Cuando era niño recuerdo con gran gozo las fiestas de Navidad. Eran días llenos de un admirable recuerdo del Niño Dios. Preparaba con mi familia el Belén en uno de los rincones de nuestra humilde casa. Buscábamos las formas mejores para adecentar el ambiente de las figuras que miraban hacia el Portal de Belén. Las luces intermitentes de varios colores daban la impresión que estábamos celebrando una fiesta llena de paz y amor. No faltaban los momentos de oración que hacíamos, de modo sencillo, con mis hermanas y con mis padres mirando el misterio más impresionante del Hijo de Dios que se hizo igual a nosotros, excepto en el pecado, y que reflejaba en su rostro todo su amor por nosotros los seres humanos.

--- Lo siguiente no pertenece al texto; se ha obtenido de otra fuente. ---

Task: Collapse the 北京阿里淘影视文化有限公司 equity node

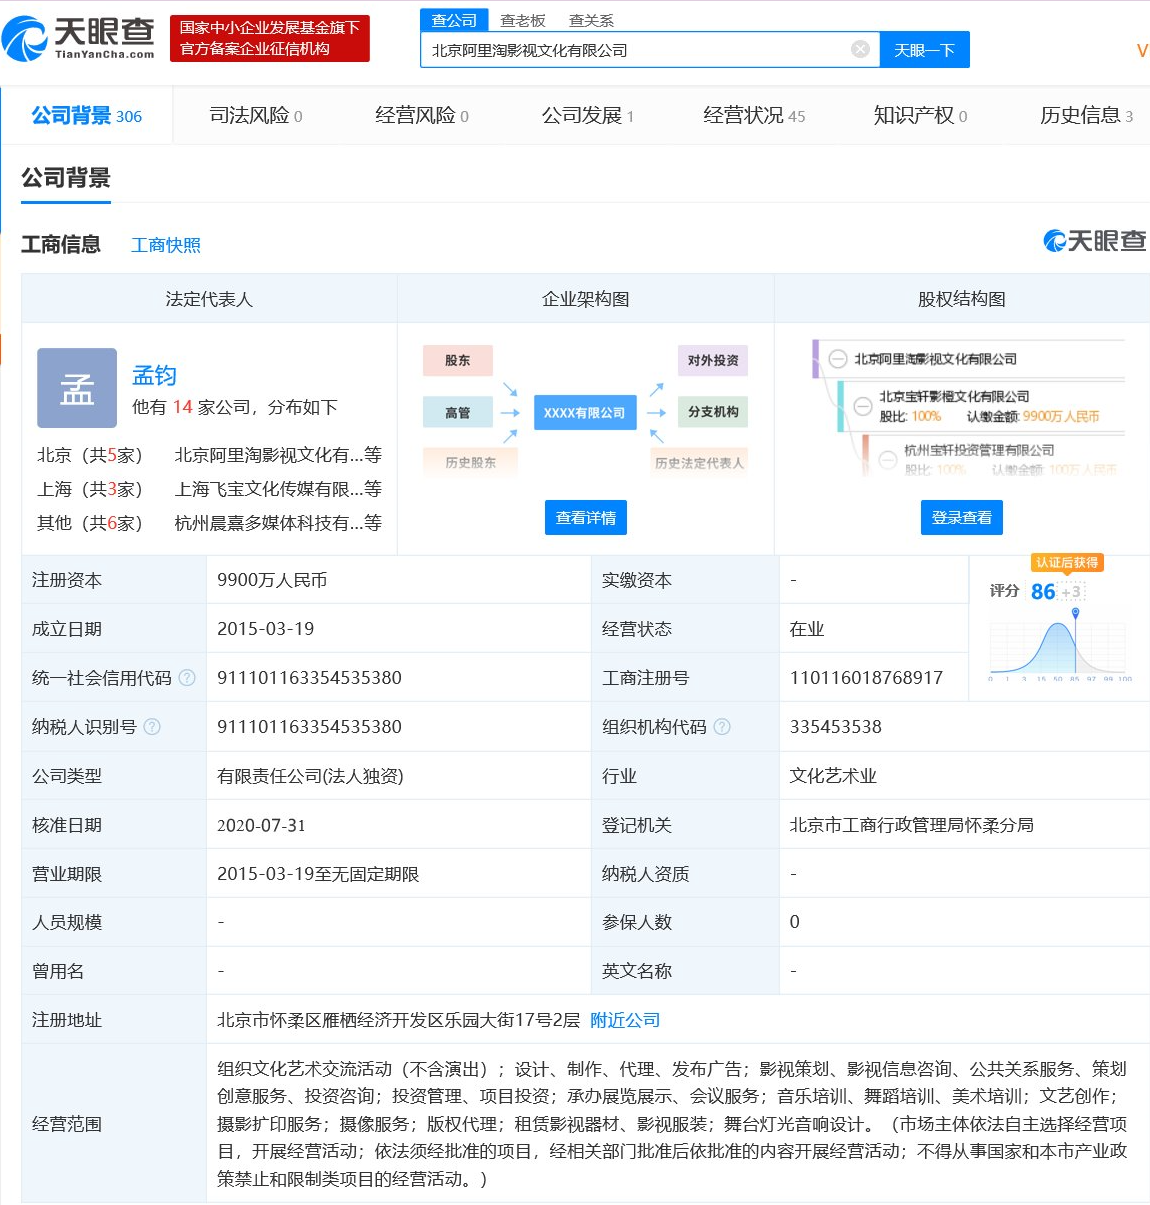Action: coord(838,359)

En las familias se sentía la alegría que venía musicalizada con los alegres y gozosos villancicos. No faltaban los manjares y dulces de los mazapanes que acompañaban con gusto saludable a los postres de la comida o cena. Pero lo que más me admiraba era sentir que festejábamos un evento importante, tan importante que sentía una presencia especial de Dios que me amaba intensamente. A medida que iba pasando el tiempo de Navidad notaba que Dios no era una idea o un puro sentimiento sino un Niño que había nacido en Belén rodeado de los más humildes y sencillos. Este Niño lloraba o sonría como los demás niños; sentía el calor o el frío como los más pobres; con sus tiernas manos se frotaba los ojos como cualquiera de nosotros; dormía y se despertaba con los mismos ademanes que cualquier ser humano. Y este ¿era Dios? ¡Qué gran misterio y que gran regalo nos hizo viniendo a estar entre nosotros!

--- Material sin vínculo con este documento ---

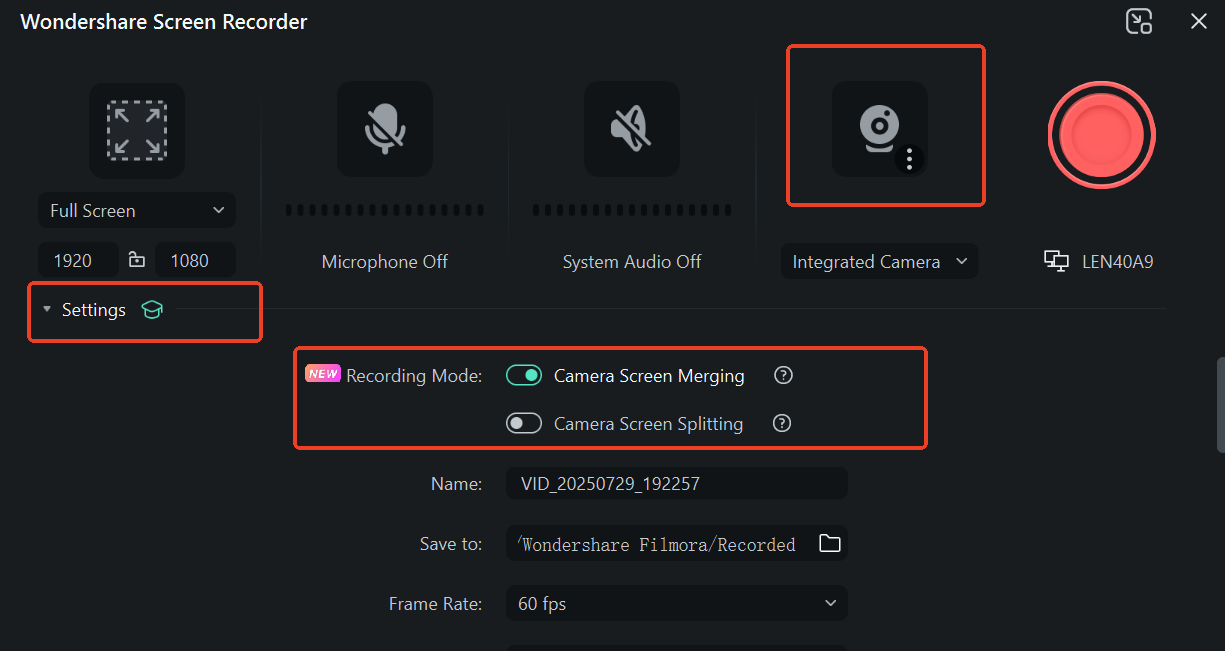Click the aspect ratio lock icon
This screenshot has width=1225, height=651.
pos(137,261)
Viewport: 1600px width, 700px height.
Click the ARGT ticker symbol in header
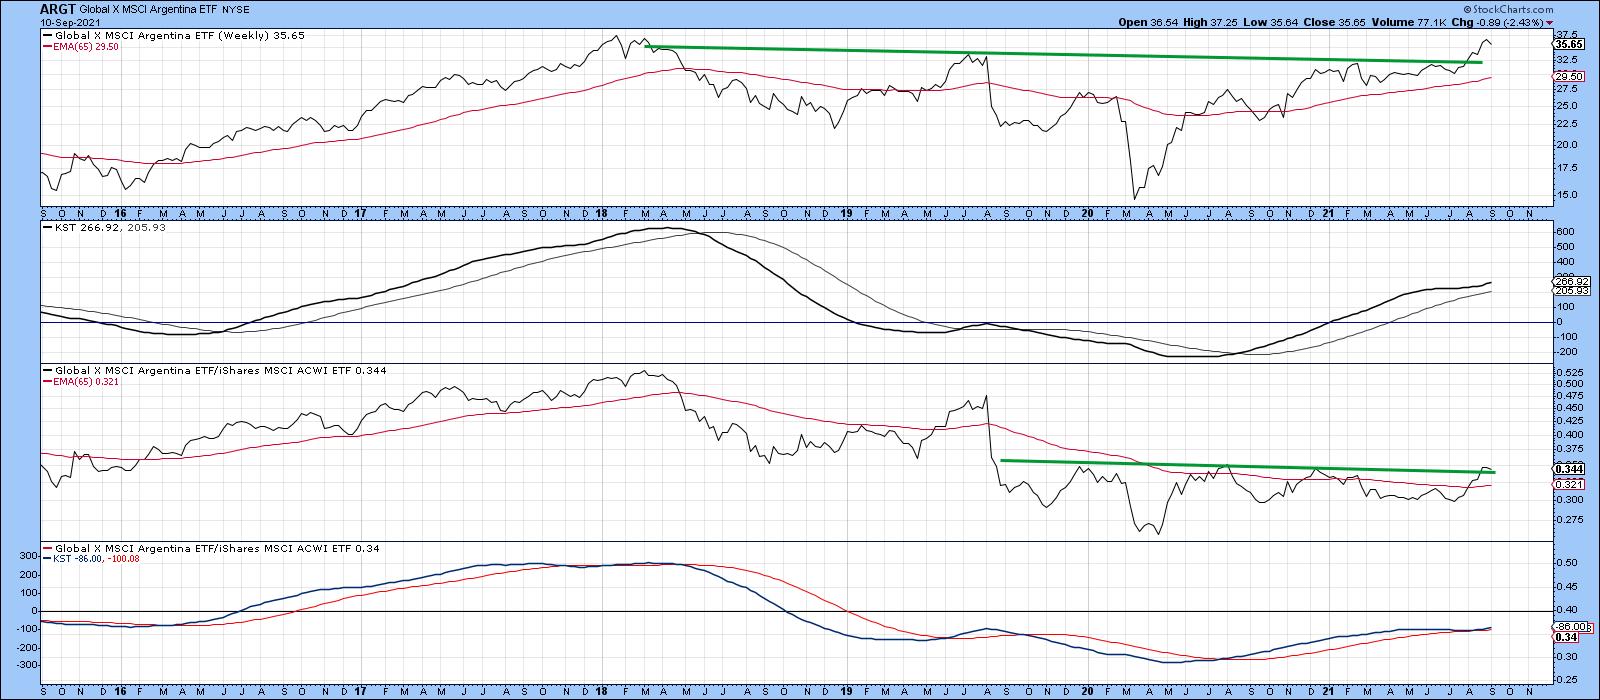[21, 8]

La Navidad me daba seguridad y por todos nuestros poros se hablaba de paz y en todos los corazones se sentía mayor amor. Y es que era Dios entre nosotros. Un Dios sencillo y lleno de ternura. Así comprendí que para «ver a Dios» convenía ser sencillos y humildes. Recuerdo que un día pasó por mi casa una persona que había perdido un ser querido. Yo no hacía otra cosa que mirar a mí madre para ver cómo reaccionaba. Con la sencillez de una madre le consolaba, le abrazaba y le aconsejaba. Cuál fue mi sorpresa cuando le dijo: «Mira y contempla a la Virgen que sufrió en Belén y cuando al pie de la Cruz perdió a Jesús… y verás que ella te ayudará a sobrellevar estos momentos». No hay consuelo mayor que vernos reflejados en la vida de Jesús. Lo mismo que hizo en Belén la Sagrada Familia, eso mismo hace posible que miremos nuestra vida de otra manera y esto es lo más saludable, tan saludable que da sosiego al corazón. Sólo de los sencillos y humildes es el Reino de Dios.
Estamos en Navidad y por mucho que festejemos con las luces de colores o con los manjares más exquisitos nada hay comparable a la ternura de Dios que se acerca como un Niño a decirnos: «No tengas miedo, estoy contigo; lo que te pasa en la vida ya lo he experimentado yo». Esto me hace recordar a tantos que sufren en los países en guerra. Basta mirar a Medio Oriente y nos quedamos aturdidos por las noticias tan atroces que nos comunican. Ellos nos piden que les recordemos y que les apoyemos con nuestra plegaria para que sepan vencer con fortaleza todas las situaciones adversas, ante tantas muertes provocadas por el odio y ante tanta miseria producida por los bombardeos.
Quiero felicitar la Navidad a todos pero disculpad que lo haga sobre todo a los que viven faltos de paz, a los que comen lo mínimo una vez al día, ante los que escuchando los improperios de los asesinos mueren perdonando, ante los que desamparados de amor entregan su vida por amor, ante los que faltos de expectativas humanas siguen esperando contra toda esperanza, ante los que mueren en silencio porque no han tenido posada en este mundo y ante los que sin saberlo son los preferidos de Dios. ¡¡¡Feliz Navidad a todos por los que ha venido el Señor!!!